── TESTO DI PARTENZA

Ristopescheria Da Mery. Le barche

Una serata alla Ristopescheria Da Mery di Marina di Cecina con l’Accademia Italiana della Cucina Delegazione Costa degli Etruschi.

Sea Food Market

Correvano i mitici anni ’80 quando, di passaggio a Bangkok, decisi di andare a cena al Sea Food Market and Restaurant. Mi aveva attratto questo termine “market” unito a ristorante e la visita confermò le mie aspettative. Si entrava in una vera e propria pescheria, con lunghi banchi carichi di pesci freschi o  ancora vivi.

Una scelta sterminata tra esemplari  tropicali piccoli e grandi, molluschi, calamari e seppie,  frutti di mare, crostacei di tutti i tipi. Splendide aragoste e gamberi tra i quali spiccava la lunghissima chela del gambero dagli artigli spinosi. Si ordinavano i pesci per la cena e si procedeva con il carrello alla cassa per il pagamento di quanto acquistato.

Ristopescheria Da Mery. Il pescato

Dopo il pagamento si passava in cucina per ordinare il tipo di cottura e ci si accomodava al tavolo in attesa dei piatti. Alla fine della cena si pagavano la cottura e le bevande. Trovai la cosa affascinante e divertente. I pesci non avevano il sapore degli equivalenti del mediterraneo, ma l’averli comprati di persona guardandoli negli occhi dava un senso di soddisfazione  e una convinzione unica sulla freschezza e salubrità del pasto.

────

REQUISITI DEL PROBLEMA
Rispondi alle seguenti domande sul testo riportato sopra:
1. In quale città si trovava il Sea Food Market and Restaurant?
2. Che cosa si ordinava in cucina dopo il pagamento alla cassa?
3. Che cosa si pagava alla fine della cena?

── VOCI DEI DATI

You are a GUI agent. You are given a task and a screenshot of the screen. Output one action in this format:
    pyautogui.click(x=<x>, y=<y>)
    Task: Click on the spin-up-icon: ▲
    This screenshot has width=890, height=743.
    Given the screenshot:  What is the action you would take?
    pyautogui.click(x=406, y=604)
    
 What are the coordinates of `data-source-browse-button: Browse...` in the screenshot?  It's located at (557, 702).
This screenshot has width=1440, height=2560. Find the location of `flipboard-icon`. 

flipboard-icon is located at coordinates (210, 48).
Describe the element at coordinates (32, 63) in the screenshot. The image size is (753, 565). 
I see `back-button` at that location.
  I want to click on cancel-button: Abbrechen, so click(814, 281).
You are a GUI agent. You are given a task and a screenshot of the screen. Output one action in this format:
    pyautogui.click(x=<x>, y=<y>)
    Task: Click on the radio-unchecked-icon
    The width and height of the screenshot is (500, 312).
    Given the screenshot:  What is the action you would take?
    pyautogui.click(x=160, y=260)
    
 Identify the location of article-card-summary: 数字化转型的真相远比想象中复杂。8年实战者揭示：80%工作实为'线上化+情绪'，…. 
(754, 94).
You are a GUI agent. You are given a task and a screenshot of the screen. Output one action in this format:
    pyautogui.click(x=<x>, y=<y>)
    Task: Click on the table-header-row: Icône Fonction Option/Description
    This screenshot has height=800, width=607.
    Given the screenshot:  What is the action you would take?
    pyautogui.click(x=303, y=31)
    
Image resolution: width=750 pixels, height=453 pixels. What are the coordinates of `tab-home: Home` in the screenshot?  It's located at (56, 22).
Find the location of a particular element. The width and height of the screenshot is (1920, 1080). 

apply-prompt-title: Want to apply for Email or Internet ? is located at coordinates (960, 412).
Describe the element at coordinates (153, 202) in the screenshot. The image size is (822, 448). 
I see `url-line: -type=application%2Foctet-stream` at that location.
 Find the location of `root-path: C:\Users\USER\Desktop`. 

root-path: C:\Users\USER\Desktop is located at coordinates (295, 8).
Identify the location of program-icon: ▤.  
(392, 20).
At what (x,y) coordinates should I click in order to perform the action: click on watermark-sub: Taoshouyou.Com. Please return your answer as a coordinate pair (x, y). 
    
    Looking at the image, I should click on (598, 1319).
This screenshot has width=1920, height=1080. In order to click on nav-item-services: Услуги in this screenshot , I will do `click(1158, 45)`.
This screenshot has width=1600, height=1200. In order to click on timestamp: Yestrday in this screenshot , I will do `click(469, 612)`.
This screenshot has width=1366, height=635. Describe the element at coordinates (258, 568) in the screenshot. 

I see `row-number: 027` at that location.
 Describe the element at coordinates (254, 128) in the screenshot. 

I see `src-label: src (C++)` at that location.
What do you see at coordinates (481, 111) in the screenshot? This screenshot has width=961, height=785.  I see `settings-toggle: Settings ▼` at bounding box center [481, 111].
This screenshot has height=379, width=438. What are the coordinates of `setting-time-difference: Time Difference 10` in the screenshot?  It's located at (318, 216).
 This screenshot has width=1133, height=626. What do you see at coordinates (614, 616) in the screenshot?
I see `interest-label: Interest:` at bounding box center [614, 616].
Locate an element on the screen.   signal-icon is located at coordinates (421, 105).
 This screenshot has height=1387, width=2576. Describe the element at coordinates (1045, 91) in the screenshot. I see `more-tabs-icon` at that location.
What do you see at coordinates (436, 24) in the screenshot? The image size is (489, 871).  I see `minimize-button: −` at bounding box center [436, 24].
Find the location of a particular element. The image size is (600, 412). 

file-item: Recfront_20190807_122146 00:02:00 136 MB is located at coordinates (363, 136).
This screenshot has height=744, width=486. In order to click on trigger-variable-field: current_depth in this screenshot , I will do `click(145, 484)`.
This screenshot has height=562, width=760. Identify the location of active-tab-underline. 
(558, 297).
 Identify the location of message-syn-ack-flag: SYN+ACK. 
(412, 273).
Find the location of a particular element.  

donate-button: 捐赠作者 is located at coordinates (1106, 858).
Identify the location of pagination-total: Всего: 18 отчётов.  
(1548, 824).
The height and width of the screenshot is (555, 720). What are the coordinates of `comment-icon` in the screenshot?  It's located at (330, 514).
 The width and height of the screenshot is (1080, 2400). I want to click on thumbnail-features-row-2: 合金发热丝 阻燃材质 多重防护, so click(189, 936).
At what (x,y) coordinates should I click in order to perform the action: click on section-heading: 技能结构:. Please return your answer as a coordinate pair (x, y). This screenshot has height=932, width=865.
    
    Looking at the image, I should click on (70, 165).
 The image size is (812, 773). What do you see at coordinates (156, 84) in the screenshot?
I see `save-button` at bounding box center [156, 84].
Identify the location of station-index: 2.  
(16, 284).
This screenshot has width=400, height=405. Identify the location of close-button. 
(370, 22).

────

RISPOSTA SCRITTA
1. Il Sea Food Market and Restaurant si trovava a Bangkok.
2. In cucina si ordinava il tipo di cottura.
3. Alla fine della cena si pagavano la cottura e le bevande.